**WHAT THE TASK ASKS:**
Locate the lines of the listing below that hold "from", then copy each of them.

##############################

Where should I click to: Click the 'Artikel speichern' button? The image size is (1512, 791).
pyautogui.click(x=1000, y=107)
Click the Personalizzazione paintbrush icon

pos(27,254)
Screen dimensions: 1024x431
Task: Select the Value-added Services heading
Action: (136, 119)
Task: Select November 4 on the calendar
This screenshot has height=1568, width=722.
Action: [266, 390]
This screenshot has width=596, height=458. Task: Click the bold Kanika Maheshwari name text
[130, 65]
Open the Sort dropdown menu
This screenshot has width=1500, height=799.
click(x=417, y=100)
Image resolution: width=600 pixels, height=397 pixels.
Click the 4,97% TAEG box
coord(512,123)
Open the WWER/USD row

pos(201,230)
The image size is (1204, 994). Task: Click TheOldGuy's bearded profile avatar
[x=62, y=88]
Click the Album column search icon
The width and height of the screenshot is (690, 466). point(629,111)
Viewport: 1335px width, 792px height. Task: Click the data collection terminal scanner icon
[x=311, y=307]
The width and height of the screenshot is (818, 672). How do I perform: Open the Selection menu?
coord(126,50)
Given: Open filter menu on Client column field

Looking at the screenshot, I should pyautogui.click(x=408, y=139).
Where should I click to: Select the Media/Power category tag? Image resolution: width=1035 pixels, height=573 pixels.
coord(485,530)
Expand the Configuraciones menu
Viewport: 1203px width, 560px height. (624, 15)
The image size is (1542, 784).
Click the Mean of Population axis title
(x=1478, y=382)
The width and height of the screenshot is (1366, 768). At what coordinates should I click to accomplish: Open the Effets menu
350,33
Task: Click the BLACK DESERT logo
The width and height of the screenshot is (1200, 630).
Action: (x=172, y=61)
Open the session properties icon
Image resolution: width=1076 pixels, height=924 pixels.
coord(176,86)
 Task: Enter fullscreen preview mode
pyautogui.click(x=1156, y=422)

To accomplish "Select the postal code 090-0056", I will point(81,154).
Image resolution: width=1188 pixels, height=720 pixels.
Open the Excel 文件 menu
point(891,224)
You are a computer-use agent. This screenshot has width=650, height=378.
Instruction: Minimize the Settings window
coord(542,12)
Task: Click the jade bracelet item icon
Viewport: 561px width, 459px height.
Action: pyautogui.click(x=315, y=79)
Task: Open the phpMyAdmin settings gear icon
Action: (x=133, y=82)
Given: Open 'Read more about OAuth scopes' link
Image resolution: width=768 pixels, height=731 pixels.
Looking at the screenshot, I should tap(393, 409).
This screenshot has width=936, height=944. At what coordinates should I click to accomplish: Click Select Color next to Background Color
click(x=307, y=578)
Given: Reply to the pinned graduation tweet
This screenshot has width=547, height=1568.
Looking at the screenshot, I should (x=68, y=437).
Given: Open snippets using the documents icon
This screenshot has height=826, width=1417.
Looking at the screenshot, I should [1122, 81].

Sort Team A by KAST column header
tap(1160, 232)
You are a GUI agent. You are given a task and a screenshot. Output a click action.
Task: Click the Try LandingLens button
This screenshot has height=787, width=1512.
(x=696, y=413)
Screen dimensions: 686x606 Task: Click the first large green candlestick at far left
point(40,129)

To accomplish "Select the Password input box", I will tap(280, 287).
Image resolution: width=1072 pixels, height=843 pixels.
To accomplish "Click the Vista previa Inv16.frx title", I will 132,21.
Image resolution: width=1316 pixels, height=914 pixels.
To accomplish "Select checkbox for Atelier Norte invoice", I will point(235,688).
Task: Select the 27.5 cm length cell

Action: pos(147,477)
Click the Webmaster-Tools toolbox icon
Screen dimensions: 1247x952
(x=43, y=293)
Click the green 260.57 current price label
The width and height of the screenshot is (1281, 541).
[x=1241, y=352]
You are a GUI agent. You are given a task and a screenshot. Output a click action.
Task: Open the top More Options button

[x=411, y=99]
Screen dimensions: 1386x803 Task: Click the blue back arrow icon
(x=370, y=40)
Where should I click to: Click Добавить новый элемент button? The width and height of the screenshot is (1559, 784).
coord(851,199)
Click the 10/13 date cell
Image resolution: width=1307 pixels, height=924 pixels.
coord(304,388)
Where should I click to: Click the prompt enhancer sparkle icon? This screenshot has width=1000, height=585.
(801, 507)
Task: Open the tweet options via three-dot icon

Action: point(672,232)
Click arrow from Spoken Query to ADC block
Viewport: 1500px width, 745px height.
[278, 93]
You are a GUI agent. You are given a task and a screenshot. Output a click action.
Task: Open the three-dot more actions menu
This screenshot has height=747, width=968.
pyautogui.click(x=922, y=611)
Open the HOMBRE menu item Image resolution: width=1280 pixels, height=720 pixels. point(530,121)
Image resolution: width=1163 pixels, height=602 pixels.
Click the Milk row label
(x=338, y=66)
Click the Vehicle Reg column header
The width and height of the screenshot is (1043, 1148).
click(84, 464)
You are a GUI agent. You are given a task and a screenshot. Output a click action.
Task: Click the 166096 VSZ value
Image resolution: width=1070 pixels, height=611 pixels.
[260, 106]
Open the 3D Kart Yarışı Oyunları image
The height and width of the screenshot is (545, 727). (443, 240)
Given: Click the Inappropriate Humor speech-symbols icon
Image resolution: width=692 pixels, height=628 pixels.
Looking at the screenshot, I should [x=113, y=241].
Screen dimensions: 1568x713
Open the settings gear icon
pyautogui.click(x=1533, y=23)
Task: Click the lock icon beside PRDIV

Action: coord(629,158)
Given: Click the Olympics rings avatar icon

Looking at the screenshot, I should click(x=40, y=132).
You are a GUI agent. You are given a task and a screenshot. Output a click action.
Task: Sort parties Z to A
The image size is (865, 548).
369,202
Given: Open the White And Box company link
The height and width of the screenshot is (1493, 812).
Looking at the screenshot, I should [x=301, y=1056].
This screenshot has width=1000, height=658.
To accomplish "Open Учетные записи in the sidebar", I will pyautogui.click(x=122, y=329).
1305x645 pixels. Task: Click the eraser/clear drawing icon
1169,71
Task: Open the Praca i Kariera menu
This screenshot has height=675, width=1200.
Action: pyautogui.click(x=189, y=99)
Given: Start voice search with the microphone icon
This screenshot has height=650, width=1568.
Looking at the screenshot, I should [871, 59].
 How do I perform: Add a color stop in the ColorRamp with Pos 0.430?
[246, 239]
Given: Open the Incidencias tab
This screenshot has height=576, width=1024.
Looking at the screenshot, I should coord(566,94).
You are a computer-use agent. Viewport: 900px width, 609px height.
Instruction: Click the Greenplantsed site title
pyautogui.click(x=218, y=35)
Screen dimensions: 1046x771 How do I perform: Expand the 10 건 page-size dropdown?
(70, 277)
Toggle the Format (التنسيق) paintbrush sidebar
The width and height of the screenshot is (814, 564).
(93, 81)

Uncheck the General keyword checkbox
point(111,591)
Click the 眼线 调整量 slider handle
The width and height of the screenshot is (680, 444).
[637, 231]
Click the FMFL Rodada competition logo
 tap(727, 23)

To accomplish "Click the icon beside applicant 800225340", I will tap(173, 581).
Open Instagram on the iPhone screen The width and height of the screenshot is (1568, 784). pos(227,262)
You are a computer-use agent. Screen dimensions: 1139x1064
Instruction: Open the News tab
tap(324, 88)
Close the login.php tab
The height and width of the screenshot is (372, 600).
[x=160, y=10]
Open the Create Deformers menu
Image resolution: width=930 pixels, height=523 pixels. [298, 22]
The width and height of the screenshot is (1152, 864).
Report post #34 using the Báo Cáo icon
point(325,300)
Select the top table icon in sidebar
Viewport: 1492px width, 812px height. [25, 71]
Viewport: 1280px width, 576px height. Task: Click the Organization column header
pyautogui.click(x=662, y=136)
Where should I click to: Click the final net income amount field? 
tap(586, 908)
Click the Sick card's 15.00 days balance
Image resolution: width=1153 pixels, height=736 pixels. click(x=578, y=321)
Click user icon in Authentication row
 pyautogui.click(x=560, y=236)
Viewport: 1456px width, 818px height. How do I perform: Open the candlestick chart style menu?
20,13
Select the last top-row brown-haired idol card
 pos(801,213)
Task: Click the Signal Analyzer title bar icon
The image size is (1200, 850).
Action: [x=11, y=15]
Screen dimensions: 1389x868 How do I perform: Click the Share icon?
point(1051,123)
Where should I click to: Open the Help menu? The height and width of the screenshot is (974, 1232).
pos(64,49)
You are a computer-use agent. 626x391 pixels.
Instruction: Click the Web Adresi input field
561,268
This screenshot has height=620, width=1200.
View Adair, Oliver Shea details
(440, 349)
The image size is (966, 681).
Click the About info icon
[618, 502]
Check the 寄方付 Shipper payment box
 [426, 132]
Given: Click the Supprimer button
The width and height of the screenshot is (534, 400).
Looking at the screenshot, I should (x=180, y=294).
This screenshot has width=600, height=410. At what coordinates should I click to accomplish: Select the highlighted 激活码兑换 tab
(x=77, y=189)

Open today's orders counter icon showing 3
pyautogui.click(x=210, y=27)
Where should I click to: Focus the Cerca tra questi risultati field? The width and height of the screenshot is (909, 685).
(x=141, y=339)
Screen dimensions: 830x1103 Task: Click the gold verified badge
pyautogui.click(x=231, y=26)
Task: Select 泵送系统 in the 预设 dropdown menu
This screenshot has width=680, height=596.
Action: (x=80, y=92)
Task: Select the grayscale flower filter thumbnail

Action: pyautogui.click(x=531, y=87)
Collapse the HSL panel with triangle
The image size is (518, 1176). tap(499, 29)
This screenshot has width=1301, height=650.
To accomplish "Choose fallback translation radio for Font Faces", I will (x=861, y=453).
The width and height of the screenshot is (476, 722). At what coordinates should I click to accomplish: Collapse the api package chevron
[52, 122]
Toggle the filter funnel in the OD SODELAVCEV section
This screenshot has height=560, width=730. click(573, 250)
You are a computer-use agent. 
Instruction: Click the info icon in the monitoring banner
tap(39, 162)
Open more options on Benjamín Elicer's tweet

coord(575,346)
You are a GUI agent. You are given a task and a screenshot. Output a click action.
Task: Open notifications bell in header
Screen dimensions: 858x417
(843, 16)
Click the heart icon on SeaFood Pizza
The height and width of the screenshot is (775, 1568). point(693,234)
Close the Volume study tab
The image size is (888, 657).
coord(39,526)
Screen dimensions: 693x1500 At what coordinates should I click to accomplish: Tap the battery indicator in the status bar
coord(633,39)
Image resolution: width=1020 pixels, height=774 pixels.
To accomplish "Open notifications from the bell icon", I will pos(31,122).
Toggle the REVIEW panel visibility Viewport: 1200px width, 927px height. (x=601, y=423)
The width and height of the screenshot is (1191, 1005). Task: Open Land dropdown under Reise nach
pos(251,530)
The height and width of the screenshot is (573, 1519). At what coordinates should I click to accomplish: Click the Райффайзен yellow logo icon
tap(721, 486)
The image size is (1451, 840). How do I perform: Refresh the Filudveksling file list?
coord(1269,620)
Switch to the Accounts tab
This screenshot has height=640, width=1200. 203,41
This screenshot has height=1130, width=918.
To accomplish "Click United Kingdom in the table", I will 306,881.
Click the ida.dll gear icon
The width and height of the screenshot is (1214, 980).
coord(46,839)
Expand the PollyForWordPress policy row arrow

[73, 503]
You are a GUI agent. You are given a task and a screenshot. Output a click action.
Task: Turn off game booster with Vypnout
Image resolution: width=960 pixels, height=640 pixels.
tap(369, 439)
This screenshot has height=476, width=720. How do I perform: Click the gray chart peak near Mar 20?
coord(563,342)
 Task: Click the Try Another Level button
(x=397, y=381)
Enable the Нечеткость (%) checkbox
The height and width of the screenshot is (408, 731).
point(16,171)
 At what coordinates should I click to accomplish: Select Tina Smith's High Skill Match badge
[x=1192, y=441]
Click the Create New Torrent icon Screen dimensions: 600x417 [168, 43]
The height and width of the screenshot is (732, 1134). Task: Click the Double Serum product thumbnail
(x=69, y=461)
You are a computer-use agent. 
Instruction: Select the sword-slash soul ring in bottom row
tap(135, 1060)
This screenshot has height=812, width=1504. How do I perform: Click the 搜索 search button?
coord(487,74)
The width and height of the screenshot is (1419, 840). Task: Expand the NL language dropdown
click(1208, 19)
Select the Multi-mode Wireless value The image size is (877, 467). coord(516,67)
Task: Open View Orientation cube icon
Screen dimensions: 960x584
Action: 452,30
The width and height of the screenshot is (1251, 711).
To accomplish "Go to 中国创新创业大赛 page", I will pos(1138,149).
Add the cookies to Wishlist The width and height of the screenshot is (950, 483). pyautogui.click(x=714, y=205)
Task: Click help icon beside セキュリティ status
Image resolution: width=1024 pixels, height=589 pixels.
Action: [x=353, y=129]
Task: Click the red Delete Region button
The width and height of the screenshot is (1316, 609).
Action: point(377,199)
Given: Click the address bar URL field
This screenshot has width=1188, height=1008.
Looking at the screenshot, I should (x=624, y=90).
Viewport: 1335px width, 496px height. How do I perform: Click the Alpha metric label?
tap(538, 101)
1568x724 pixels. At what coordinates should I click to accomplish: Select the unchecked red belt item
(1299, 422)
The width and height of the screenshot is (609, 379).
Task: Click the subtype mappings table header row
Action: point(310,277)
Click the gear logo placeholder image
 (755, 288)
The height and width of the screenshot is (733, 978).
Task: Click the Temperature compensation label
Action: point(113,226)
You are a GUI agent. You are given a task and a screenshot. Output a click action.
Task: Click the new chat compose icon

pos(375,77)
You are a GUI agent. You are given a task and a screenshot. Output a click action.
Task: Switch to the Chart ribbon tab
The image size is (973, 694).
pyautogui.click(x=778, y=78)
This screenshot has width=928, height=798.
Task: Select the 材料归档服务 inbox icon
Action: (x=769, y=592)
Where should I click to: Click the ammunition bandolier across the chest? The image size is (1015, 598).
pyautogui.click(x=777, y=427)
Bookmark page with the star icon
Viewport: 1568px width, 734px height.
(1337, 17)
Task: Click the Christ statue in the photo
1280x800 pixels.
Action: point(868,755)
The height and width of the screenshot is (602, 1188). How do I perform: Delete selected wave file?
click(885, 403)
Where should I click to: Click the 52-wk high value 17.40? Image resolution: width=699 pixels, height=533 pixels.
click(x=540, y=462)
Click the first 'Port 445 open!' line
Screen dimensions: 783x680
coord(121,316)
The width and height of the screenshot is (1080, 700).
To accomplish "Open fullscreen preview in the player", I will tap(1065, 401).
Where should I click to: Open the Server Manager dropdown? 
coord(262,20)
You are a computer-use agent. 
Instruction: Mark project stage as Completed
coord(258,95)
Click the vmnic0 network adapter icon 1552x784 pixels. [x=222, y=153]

##############################

**SOLVED PROBLEM:**
Click arrow from Spoken Query to ADC block
To accomplish "Open notifications from the bell icon", I will pos(31,122).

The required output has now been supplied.